O estudo revela que a maioria dos presos que ingressam no sistema penitenciário do Rio de Janeiro é condenada por tráfico de entorpecentes. Os especialistas partiram do pressuposto de que existem alguns fatores que podem explicar comportamentos diferentes na prisão e outros que podem agir direta ou indiretamente sobre o uso de cocaína. Assim, foram selecionados presos com comportamentos opostos em relação ao uso da cocaína (usuários e não usuários).

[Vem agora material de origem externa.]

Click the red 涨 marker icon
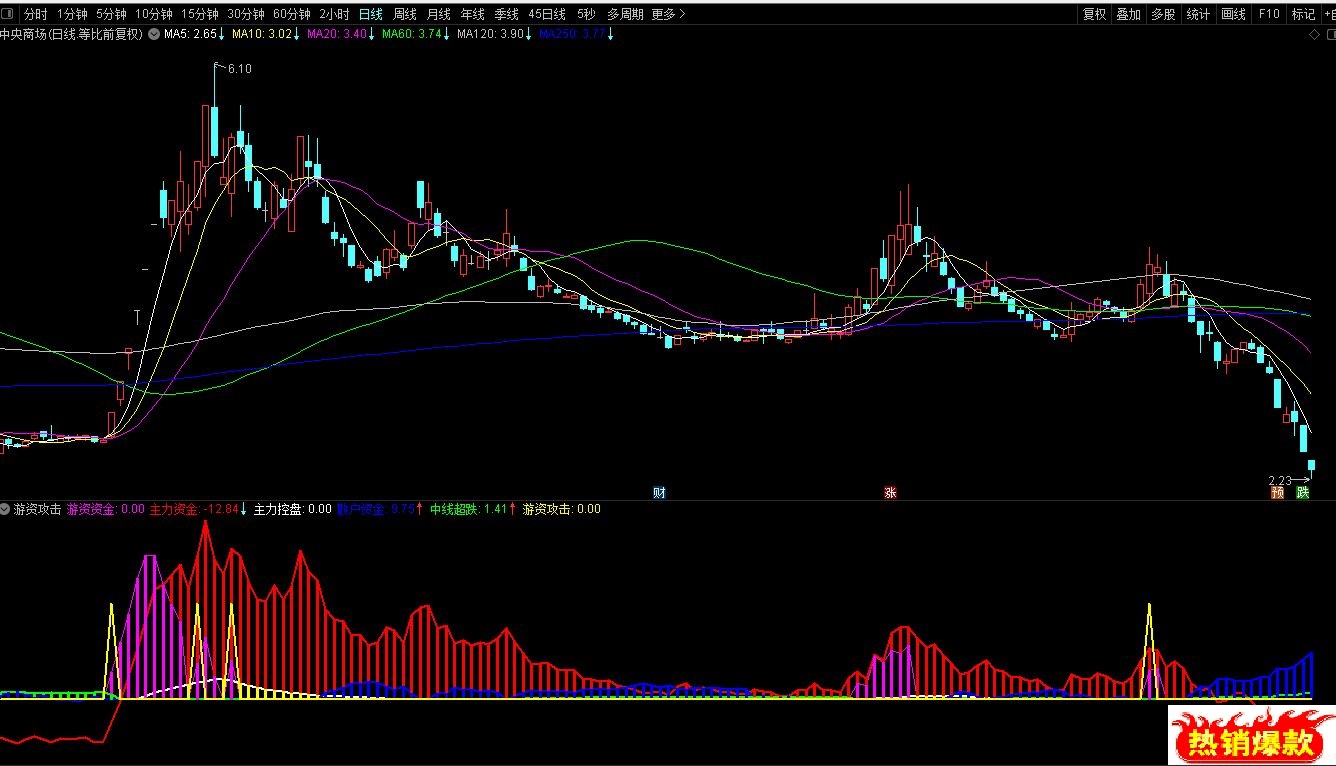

Dos 1.314 reclusos que responderam ao questionário, 376 presos (29%) já tinham feito uso da droga na prisão. Desses, 42 passaram a usá-la após terem sido presos e 334 já faziam uso antes da prisão e mantiveram o hábito mesmo depois da entrada no sistema prisional. No outro grupo foram incluídos 938 presos (71%) que disseram não ter história de uso de cocaína na vida. As variáveis utilizadas na descrição do perfil dos internos versavam sobre a situação sócio-demográfica, a história penal, a história de uso de outras drogas e a história de doenças sexualmente transmissíveis antes e depois da prisão.


Os usuários de cocaína na prisão apresentaram maior freqüência de terem sido jovens infratores, de terem visitado alguém na prisão, de serem reincidentes no crime e de já terem cumprido maior parte da pena. O uso de cocaína na prisão também esteve associado ao uso de outras drogas, como álcool, maconha e tranqüilizantes, ao consumo simultâneo de diferentes substâncias entorpecentes e à história de DST.


Os pesquisadores consideraram como um único grupo os internos que relataram continuidade do uso da cocaína e aqueles que só passaram a usar a droga após terem sido presos. Isso dificultou buscar informações quanto as prováveis explicações para os detentos começarem a fazer uso da droga a partir da entrada na prisão. Segundo os pesquisadores, é possível que a associação entre tempo passado na prisão e uso da cocaína se deva ao fato de que com o passar do tempo neste ambiente o uso da droga seja assumido com mais naturalidade e menos preconceito, mas esse viés de informação não pôde ser medido.